The rapid emergence and global proliferation of multi-drug resistant bacteria poses an urgent challenge, necessitating the creation of innovative antibacterial agents with unique mechanisms of action. Conventional antibiotics, primarily sourced from nature, typically target a limited range of cellular processes, such as DNA replication, protein synthesis, and cell wall biosynthesis. In light of escalating drug resistance, there is a renewed imperative to explore alternative, essential cellular pathways, including central metabolic and bioenergetics processes, as potential targets of next generation antibiotics.
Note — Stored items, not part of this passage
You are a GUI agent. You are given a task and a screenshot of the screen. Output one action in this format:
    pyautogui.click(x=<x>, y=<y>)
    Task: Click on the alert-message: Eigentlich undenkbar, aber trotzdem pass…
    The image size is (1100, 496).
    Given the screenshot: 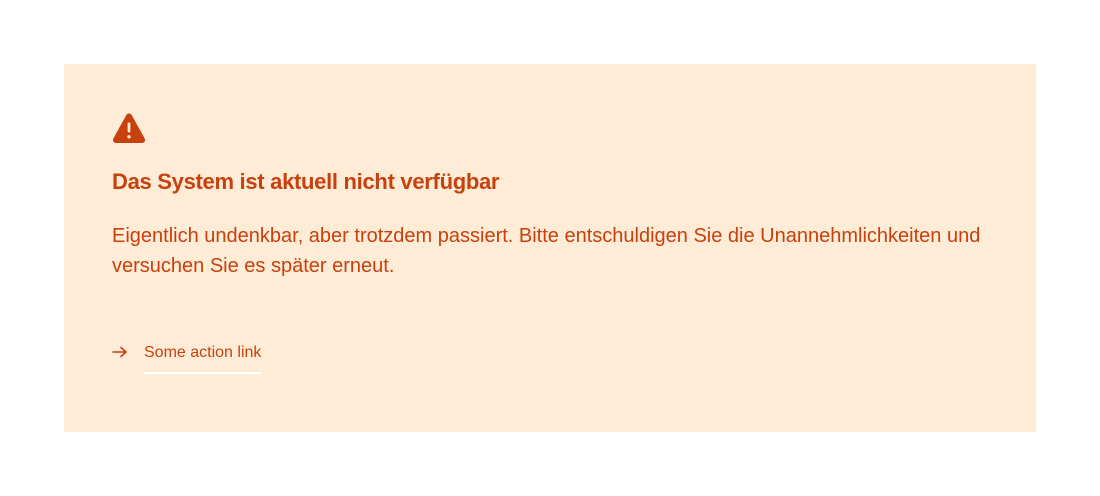 What is the action you would take?
    pyautogui.click(x=546, y=251)
    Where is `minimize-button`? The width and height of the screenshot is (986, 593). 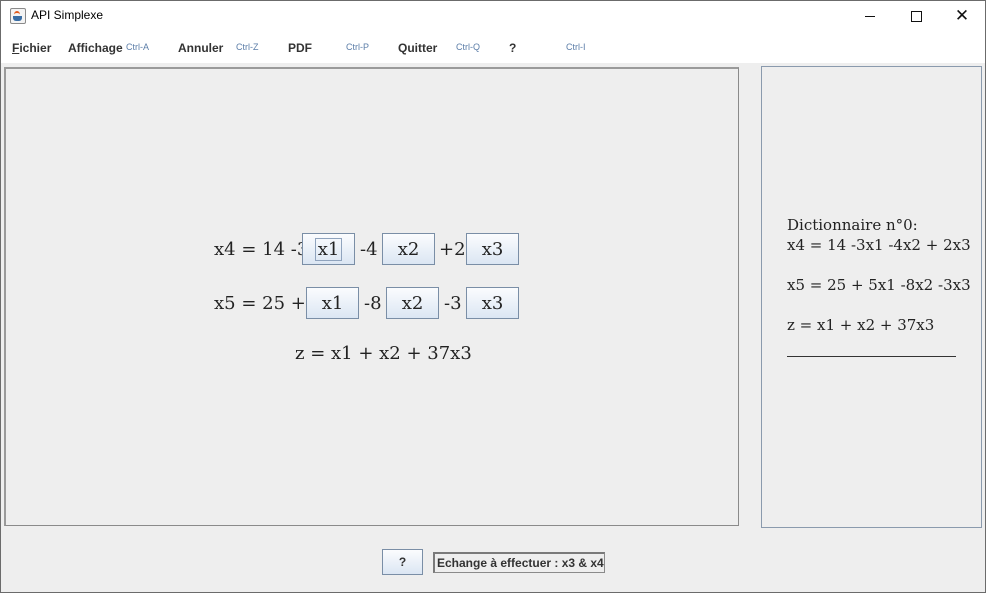 minimize-button is located at coordinates (870, 16).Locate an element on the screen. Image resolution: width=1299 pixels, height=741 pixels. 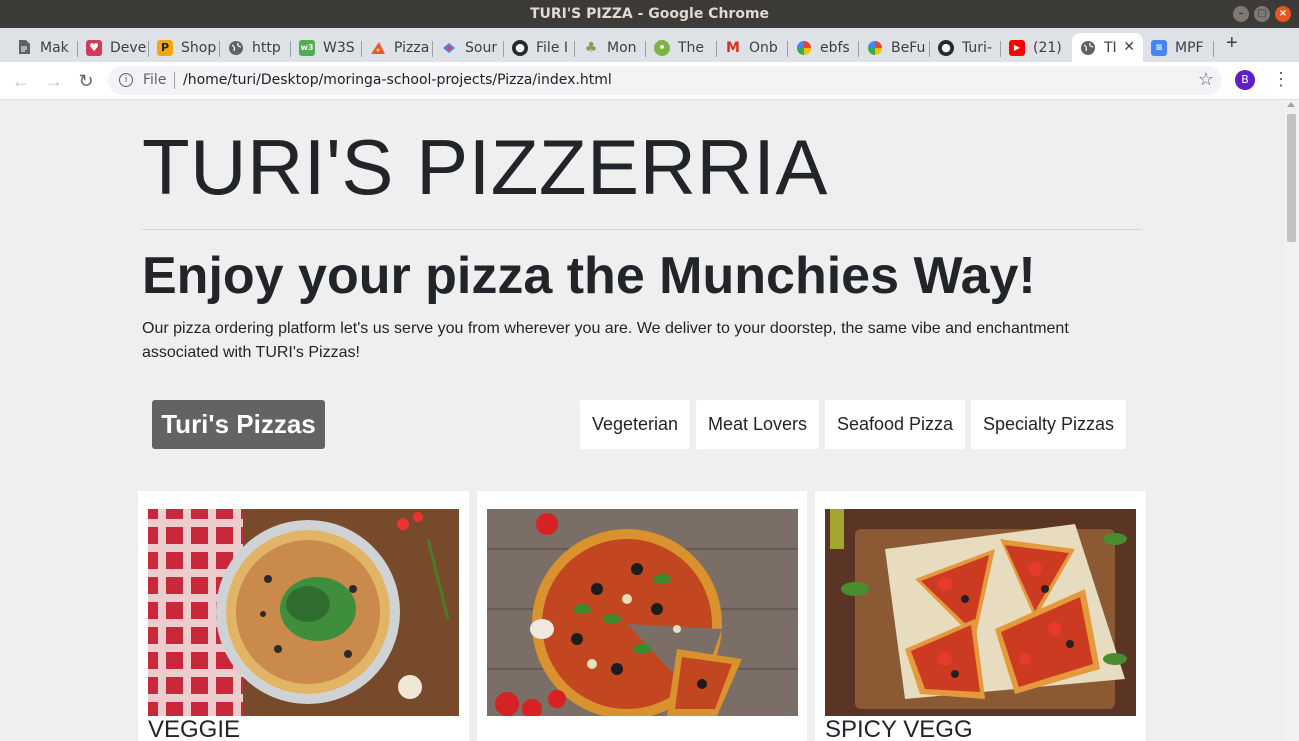
browser-tab: ● File I is located at coordinates (540, 48).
However, validating such targets presents intricate challenges, given their frequent conditional essentiality. Interest in targeting central metabolism has also been muted because of a concern about selectivity with human orthologs.

This presentation aims to underscore the significance of bioenergetics targeting in the rational design of drug combinations for combating tuberculosis and other mycobacterial diseases. Additionally, it delves into the identification of metabolic vulnerabilities in other bacteria that could be exploited for drug development.

Bacterial Effectors and Their Many Ways to Modulate Immune Signaling by Dr Teresa Thurston, Advanced Research Fellow, Department of Infectious Disease, ICL

Teresa Thurston is a BBSRC David Philips Fellow and Senior Lecturer at the Department of Infectious Disease and Centre for Bacterial Resistance Biology at Imperial College London, UK. She obtained her PhD in innate immunity from the University of Cambridge with Dr. Randow and carried out postdoctoral training with Prof. Holden in Salmonella pathogenesis. Research in her group is centred around host-pathogen interactions upon infection with intracellular bacteria.

Synopsis

Many Gram-negative bacteria modulate host immune responses through the activity of effector proteins delivered by secretion systems. The downstream changes mediated by an effector’s enzymatic activity ranges from the highly specific, to the multifunctional. Together their combined action impacts the function of an impressive array of host cellular processes, including signal transduction and the manipulation of innate immune responses. Here, we present a specific example of how an intracellular bacterium reverses a host post-translational modification, to counteract the immune response of the infected cell.